Text excerpt:

Start of Block

# Download embedding and indeference models models to cache

In [1]:
from pathlib import Path
import os

from langchain_community.document_loaders import DirectoryLoader, PyPDFLoader, TextLoader, UnstructuredMarkdownLoader

from langchain_community.embeddings import HuggingFaceEmbeddings
from langchain.text_splitter import RecursiveCharacterTextSplitter
#from langchain_community.vectorstores import Chroma
#from transformers import AutoTokenizer, AutoModel, AutoConfig
import torch

# Activate cuda if available
device = "cuda" if torch.cuda.is_available() else "cpu"

# Paths for prject
DB_DIR: str = Path.cwd().joinpath('vectorstore.db')
HF_CACHE = Path.cwd().joinpath('model_cache')

if not HF_CACHE.exists():
    HF_CACHE.mkdir()

# Make os path var as well because langchain cant handle Pathlib paths >:(
HF_CACHE_W_PATH = os.getcwd() + "\model_cache"


# EMBEDDING_MODEL = "mistralai/Mistral-7B-Instruct-v0.1"
#EMBEDDING_MODEL = "intfloat/e5-mistral-7b-instruct"
EMBEDDING_MODEL = "all-mpnet-base-v2"

End of Block

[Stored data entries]
Start of Block

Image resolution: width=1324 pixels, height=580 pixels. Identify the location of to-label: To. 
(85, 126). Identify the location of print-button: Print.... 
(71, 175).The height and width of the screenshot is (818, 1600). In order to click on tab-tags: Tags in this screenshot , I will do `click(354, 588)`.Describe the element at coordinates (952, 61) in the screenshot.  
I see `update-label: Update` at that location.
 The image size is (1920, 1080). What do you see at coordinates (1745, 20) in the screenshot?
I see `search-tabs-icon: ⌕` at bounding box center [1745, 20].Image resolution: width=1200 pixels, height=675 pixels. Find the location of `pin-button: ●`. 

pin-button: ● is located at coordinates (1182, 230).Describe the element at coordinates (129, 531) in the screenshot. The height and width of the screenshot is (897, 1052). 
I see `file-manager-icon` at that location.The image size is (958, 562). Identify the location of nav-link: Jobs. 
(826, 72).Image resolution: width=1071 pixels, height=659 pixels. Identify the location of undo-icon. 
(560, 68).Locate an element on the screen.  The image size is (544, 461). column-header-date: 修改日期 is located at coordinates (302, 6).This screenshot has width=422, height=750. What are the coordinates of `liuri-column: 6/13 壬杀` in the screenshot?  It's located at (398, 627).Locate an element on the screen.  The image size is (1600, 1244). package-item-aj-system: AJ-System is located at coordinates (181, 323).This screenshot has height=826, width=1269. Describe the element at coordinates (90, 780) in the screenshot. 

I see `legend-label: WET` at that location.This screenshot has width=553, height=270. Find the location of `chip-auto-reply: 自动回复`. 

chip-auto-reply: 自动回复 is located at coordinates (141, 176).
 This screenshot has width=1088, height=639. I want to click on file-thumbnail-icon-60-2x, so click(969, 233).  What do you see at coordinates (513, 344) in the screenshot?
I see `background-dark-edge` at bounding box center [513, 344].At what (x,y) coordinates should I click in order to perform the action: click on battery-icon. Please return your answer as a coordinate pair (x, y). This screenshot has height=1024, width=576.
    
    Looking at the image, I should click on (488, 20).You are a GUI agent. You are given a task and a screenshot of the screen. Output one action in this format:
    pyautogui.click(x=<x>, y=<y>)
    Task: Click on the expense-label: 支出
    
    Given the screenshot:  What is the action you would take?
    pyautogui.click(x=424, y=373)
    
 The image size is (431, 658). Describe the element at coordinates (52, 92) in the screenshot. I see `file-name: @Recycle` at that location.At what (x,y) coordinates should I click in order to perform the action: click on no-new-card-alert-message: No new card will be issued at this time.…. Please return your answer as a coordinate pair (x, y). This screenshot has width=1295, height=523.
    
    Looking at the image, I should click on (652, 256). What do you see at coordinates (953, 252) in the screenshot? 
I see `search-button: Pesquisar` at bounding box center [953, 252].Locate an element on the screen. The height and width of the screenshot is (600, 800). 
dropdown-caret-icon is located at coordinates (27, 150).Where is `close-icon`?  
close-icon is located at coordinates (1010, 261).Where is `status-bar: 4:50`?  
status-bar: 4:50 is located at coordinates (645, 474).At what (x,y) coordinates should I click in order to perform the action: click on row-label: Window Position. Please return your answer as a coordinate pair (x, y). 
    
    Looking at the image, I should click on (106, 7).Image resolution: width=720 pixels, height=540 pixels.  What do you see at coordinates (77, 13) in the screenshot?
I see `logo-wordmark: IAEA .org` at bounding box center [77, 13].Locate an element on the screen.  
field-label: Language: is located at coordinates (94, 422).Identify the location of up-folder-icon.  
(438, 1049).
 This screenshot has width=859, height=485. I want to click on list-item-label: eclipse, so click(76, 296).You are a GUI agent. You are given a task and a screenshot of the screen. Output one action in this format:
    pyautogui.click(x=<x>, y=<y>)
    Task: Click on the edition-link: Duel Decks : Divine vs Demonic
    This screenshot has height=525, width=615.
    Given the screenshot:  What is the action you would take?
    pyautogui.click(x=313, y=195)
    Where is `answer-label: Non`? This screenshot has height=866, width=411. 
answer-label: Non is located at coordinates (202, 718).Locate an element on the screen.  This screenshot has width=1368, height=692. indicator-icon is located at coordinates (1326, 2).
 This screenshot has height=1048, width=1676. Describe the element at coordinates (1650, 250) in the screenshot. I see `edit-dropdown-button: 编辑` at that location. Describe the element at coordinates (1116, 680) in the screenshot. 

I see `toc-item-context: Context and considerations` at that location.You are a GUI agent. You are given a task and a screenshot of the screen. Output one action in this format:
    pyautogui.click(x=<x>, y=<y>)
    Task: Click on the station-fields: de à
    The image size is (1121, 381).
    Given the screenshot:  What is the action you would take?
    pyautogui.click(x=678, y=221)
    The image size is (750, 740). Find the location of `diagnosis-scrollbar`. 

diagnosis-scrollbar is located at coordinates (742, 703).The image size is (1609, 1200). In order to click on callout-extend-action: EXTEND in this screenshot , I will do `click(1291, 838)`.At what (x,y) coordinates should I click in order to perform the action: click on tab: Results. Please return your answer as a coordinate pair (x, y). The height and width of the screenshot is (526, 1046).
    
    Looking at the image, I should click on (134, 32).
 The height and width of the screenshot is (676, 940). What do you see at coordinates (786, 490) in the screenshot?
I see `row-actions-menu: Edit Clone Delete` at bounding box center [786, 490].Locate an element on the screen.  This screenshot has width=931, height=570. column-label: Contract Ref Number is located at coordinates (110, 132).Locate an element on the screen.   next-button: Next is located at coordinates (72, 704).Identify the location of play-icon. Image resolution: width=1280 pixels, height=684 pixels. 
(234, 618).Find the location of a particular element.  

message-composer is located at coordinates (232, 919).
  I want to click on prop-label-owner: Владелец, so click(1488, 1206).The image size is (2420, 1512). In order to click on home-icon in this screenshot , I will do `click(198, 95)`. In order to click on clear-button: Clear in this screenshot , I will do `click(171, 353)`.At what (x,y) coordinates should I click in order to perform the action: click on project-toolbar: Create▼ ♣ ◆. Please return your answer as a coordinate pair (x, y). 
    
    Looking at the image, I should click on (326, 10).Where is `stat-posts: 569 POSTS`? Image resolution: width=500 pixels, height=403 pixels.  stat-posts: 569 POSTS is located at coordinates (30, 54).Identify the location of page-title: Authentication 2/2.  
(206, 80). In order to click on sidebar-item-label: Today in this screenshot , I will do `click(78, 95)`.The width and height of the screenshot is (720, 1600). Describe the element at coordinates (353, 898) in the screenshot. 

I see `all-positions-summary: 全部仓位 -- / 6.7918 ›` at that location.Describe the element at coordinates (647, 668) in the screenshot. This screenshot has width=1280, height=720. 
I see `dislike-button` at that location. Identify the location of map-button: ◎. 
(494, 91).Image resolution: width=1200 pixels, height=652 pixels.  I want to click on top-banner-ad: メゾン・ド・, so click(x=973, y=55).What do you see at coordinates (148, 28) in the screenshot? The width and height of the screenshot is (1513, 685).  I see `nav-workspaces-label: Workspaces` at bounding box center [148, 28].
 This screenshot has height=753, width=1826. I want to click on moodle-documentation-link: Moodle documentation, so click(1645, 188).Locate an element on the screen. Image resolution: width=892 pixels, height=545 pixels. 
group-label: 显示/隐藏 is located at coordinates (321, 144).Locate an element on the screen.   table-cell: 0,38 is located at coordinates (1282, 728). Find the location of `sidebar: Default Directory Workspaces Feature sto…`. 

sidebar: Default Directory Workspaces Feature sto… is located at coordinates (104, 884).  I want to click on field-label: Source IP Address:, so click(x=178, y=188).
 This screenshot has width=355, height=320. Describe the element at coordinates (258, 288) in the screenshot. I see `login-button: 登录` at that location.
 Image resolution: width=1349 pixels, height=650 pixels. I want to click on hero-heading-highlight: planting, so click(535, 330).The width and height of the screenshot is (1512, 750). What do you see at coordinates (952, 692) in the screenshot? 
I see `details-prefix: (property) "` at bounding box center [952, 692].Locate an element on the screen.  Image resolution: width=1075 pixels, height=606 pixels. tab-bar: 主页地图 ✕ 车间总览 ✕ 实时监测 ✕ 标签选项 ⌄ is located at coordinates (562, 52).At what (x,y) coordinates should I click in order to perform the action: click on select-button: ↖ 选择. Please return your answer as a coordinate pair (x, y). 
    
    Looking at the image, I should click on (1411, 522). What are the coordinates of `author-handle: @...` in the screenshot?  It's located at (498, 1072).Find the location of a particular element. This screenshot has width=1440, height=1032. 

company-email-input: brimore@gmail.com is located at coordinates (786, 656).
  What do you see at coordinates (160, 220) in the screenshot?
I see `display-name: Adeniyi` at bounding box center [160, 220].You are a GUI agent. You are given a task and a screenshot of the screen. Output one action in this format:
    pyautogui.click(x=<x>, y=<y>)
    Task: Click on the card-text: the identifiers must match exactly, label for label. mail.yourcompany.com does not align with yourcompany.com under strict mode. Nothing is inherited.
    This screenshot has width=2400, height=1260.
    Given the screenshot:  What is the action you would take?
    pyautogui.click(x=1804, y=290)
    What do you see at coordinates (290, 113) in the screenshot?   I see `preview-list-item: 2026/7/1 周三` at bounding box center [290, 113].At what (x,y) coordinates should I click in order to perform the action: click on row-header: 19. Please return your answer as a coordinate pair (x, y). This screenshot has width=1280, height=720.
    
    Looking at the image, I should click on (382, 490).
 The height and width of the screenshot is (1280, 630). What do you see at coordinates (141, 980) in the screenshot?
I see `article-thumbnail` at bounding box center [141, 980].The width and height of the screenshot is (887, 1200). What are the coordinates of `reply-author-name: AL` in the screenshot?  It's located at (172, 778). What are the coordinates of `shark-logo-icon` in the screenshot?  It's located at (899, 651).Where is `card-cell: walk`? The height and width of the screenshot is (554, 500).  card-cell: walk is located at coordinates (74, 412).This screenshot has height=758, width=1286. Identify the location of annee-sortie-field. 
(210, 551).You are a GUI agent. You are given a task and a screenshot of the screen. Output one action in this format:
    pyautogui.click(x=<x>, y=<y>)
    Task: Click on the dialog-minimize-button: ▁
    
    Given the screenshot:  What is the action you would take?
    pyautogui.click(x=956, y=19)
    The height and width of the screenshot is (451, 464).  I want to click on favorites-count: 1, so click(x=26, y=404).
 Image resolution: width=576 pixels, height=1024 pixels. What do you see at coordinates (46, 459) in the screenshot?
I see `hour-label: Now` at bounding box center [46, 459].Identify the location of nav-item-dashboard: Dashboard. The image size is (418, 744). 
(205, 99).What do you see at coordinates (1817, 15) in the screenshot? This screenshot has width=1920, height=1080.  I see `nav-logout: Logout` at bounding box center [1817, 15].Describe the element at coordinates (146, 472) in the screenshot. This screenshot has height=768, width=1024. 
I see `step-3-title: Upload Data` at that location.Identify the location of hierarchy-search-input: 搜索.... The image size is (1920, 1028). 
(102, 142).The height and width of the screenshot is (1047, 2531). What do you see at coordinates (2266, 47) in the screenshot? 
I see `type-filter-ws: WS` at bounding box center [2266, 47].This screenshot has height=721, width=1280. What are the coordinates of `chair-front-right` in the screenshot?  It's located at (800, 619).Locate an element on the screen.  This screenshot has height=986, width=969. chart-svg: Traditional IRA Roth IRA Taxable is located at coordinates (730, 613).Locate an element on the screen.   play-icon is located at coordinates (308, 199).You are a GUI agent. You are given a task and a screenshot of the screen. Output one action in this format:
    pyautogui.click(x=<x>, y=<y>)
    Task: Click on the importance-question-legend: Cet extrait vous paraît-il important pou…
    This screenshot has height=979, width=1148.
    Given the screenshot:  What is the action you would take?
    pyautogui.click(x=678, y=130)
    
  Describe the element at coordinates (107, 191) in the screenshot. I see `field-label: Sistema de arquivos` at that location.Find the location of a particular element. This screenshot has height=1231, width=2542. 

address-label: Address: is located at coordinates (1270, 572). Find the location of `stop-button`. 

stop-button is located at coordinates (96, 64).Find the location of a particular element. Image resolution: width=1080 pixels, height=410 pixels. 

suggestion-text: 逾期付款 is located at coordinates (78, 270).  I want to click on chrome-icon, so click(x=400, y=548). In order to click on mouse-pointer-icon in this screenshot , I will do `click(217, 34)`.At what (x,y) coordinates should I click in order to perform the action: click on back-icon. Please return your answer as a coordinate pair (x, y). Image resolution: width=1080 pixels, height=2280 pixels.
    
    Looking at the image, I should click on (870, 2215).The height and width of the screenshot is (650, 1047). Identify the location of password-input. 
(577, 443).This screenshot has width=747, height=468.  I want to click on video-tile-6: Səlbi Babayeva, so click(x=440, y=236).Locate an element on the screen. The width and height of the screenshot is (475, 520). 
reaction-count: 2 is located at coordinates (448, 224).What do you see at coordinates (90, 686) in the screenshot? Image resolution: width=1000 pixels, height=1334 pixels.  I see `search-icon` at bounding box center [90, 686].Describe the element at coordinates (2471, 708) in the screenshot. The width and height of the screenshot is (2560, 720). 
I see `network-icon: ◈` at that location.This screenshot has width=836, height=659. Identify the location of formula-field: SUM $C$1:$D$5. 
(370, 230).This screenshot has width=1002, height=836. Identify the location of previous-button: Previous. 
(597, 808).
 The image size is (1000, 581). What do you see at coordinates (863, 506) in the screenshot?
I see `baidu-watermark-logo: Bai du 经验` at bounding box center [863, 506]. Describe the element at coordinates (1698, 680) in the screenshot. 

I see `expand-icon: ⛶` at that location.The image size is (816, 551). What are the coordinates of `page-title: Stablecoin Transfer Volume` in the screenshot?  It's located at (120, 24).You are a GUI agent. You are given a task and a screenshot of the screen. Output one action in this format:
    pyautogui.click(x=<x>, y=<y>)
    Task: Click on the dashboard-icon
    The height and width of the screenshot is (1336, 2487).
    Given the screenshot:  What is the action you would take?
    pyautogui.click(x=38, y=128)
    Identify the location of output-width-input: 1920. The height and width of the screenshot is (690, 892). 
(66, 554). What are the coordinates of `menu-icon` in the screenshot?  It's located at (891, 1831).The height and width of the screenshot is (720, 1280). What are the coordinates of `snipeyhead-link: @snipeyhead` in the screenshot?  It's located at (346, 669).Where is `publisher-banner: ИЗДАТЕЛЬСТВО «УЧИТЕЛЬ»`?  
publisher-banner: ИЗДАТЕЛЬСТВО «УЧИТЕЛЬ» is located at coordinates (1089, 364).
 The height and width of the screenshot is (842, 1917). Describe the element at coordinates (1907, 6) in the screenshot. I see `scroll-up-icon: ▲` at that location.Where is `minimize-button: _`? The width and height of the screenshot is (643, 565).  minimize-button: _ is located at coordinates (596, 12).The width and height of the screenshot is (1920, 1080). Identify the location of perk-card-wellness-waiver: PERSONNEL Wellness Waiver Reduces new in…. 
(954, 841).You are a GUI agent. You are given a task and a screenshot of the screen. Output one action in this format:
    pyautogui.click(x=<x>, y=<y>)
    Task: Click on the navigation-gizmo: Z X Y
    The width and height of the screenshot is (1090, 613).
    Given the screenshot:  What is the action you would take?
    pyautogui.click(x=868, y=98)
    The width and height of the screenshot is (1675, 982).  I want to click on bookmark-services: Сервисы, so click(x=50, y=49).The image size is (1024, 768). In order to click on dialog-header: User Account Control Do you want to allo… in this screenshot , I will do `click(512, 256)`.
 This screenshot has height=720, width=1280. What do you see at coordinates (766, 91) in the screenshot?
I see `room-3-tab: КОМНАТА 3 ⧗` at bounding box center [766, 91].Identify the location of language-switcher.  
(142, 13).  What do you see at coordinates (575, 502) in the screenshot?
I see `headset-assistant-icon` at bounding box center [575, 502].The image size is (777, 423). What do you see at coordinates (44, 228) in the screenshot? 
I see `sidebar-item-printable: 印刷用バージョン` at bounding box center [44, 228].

End of Block

Exercise requirements:
1/ Set down everything in the model caching code from "from langchain_community.document_loaders import" down to "HF_CACHE = Path.cwd().joinpath('model_cache')".
2/ In the model caching code, what value does the one uncommented line assign to EMBEDDING_MODEL?

Answers to each task:
1/
from langchain_community.document_loaders import DirectoryLoader, PyPDFLoader, TextLoader, UnstructuredMarkdownLoader

from langchain_community.embeddings import HuggingFaceEmbeddings
from langchain.text_splitter import RecursiveCharacterTextSplitter
#from langchain_community.vectorstores import Chroma
#from transformers import AutoTokenizer, AutoModel, AutoConfig
import torch

# Activate cuda if available
device = "cuda" if torch.cuda.is_available() else "cpu"

# Paths for prject
DB_DIR: str = Path.cwd().joinpath('vectorstore.db')
HF_CACHE = Path.cwd().joinpath('model_cache')

2/ "all-mpnet-base-v2"